[Description of the task] Repeat the listing that follows character for character, omitting images.

[Records for the exercise]
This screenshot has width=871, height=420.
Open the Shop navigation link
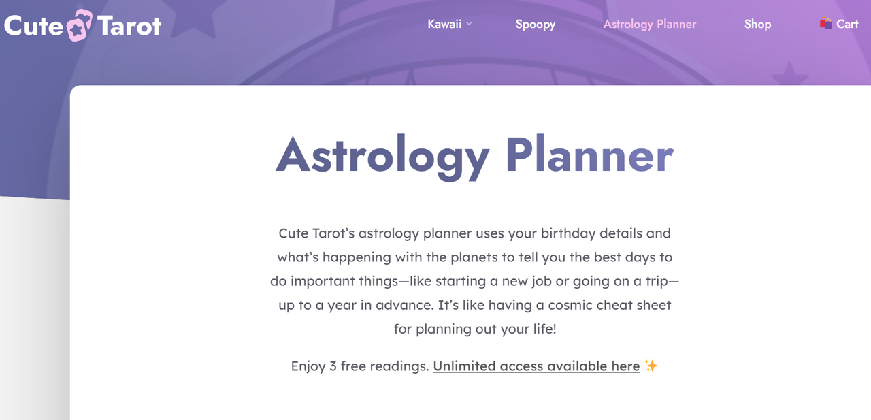[757, 24]
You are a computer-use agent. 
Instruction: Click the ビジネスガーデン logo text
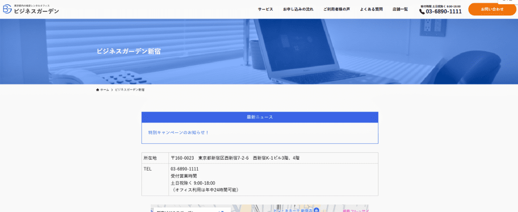point(36,11)
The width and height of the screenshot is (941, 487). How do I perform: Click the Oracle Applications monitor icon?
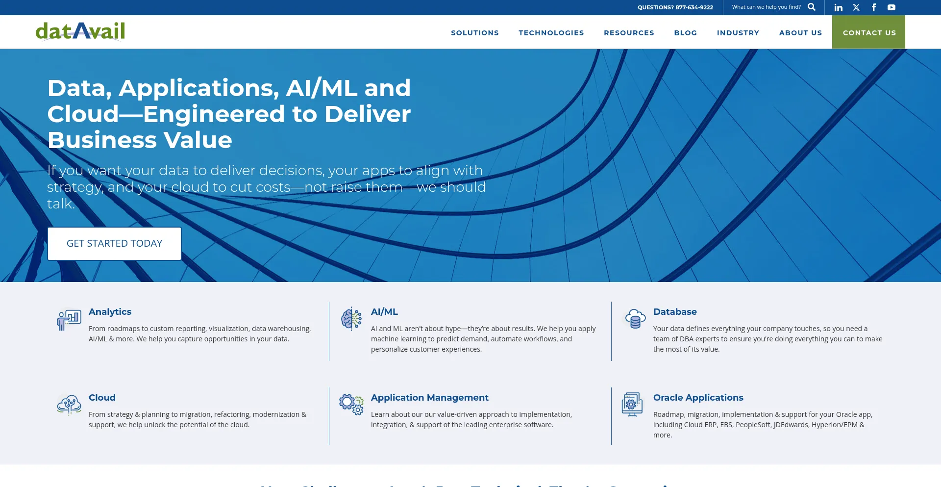632,405
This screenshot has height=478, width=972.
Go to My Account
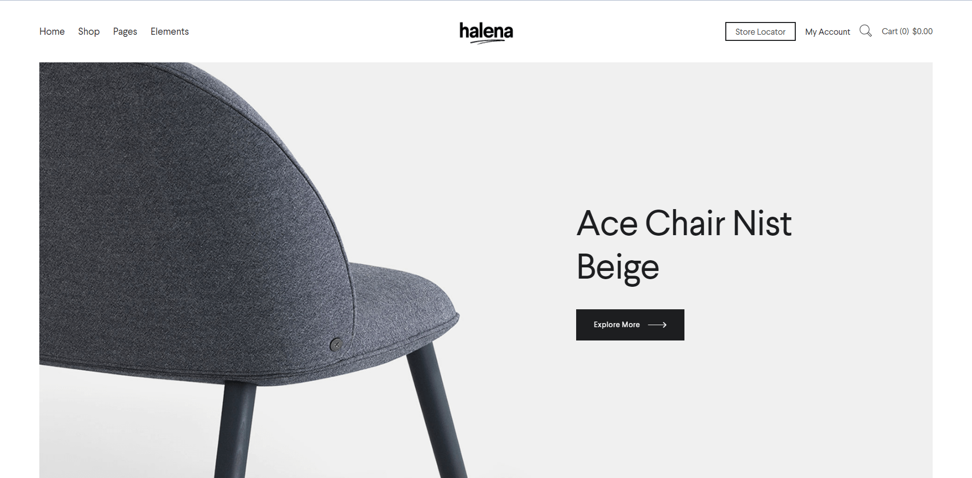pyautogui.click(x=827, y=32)
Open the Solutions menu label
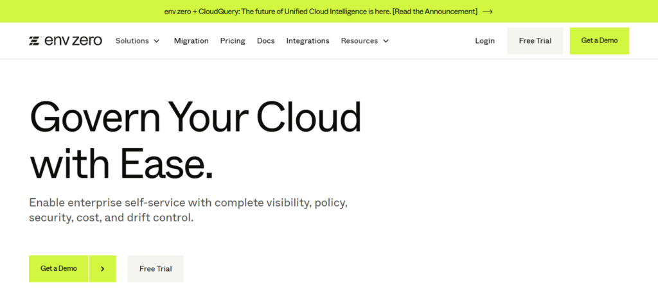The height and width of the screenshot is (292, 658). click(x=132, y=41)
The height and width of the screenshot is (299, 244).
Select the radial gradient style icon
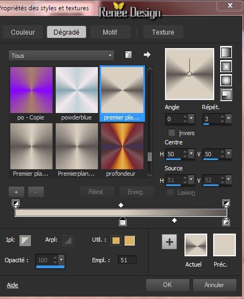(x=226, y=95)
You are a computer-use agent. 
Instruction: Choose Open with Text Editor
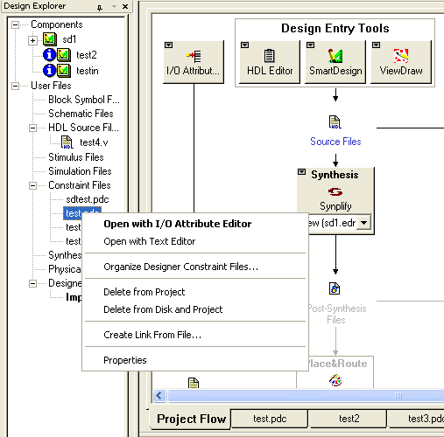coord(150,241)
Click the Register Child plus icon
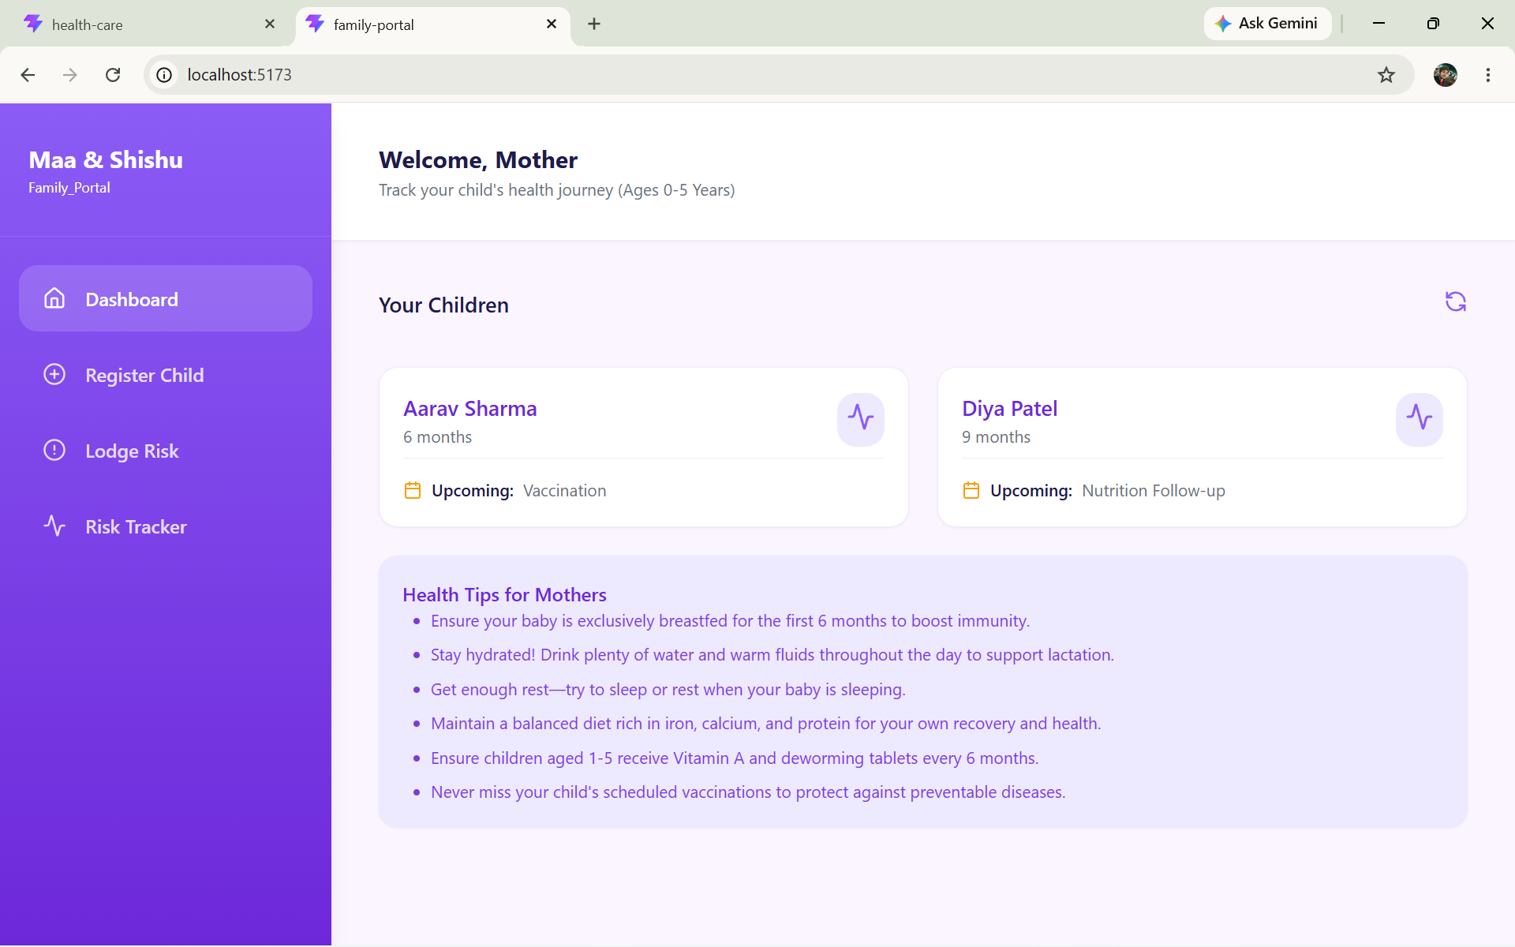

[Written response]
This screenshot has width=871, height=420.
Open the Shop navigation link
[757, 24]
You are a computer-use agent. 
Instruction: Click the ビジネスガーデン logo text
point(36,11)
The width and height of the screenshot is (941, 487). How do I perform: Click the Oracle Applications monitor icon?
632,405
This screenshot has height=478, width=972.
Go to My Account
pyautogui.click(x=827, y=32)
Open the Solutions menu label
The height and width of the screenshot is (292, 658). click(x=132, y=41)
The height and width of the screenshot is (299, 244).
Select the radial gradient style icon
(x=226, y=95)
You are a computer-use agent. 
Instruction: Choose Open with Text Editor
coord(150,241)
Click the Register Child plus icon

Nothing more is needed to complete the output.